**Task goal:** From the line below that contains "Harm Kamerlingh Onnes (79, 1366)" to the line that contains "Dirk Smorenberg (59, 1402)", repeat every line exactly, both ends included, and nothing else.
↓↓↓
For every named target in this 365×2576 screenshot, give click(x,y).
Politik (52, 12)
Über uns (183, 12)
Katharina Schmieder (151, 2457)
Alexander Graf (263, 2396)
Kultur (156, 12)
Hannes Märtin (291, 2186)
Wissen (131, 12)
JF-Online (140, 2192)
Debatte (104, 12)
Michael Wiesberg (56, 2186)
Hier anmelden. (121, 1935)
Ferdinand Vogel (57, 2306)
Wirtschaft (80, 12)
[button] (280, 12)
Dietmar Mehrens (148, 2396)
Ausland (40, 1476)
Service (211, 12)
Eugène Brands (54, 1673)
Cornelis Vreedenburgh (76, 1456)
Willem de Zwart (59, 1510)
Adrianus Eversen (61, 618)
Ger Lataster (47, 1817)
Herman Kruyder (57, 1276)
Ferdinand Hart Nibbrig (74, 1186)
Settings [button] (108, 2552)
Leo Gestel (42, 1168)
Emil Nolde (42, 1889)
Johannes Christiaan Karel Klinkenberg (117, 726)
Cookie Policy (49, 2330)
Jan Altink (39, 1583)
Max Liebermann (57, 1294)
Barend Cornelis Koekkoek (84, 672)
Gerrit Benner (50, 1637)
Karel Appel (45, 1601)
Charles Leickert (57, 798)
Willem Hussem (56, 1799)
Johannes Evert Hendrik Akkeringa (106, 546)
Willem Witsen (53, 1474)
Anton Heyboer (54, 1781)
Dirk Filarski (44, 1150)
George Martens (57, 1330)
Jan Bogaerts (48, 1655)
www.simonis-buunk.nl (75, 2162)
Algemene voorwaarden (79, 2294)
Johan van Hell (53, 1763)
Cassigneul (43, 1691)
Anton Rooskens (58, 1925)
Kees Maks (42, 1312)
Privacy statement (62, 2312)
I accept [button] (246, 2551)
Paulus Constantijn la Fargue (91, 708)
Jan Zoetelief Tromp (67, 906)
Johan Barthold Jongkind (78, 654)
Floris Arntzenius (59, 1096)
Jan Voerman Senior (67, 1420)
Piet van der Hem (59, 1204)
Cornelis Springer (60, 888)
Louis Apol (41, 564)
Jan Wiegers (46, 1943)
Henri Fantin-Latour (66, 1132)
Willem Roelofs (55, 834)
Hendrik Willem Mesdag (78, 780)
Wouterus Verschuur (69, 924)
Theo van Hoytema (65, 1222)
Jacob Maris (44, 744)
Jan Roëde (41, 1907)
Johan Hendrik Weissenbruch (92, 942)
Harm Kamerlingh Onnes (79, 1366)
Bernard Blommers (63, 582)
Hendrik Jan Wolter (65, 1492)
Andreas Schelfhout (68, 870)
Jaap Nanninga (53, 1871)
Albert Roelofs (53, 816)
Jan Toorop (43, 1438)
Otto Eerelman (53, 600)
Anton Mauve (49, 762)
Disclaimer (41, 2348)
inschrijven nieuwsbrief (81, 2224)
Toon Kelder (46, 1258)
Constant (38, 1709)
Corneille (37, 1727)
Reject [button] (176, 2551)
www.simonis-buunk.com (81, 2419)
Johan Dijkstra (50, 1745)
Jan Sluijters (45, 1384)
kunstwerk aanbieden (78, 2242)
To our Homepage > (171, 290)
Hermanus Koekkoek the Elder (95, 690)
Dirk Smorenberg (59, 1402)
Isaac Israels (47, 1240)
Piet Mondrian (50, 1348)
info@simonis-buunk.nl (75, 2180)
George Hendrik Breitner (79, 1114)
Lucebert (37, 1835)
↑↑↑
↓↓↓
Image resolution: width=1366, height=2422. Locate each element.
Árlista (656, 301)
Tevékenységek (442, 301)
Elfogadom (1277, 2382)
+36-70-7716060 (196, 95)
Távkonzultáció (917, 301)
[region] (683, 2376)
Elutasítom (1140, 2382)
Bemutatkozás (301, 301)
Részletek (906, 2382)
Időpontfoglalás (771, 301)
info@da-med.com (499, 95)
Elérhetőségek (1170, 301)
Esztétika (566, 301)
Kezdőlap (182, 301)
↑↑↑
**Completed exercise:**
Harm Kamerlingh Onnes (79, 1366)
Bernard Blommers (63, 582)
Hendrik Jan Wolter (65, 1492)
Andreas Schelfhout (68, 870)
Jaap Nanninga (53, 1871)
Albert Roelofs (53, 816)
Jan Toorop (43, 1438)
Otto Eerelman (53, 600)
Anton Mauve (49, 762)
Disclaimer (41, 2348)
inschrijven nieuwsbrief (81, 2224)
Toon Kelder (46, 1258)
Constant (38, 1709)
Corneille (37, 1727)
Reject [button] (176, 2551)
www.simonis-buunk.com (81, 2419)
Johan Dijkstra (50, 1745)
Jan Sluijters (45, 1384)
kunstwerk aanbieden (78, 2242)
To our Homepage > (171, 290)
Hermanus Koekkoek the Elder (95, 690)
Dirk Smorenberg (59, 1402)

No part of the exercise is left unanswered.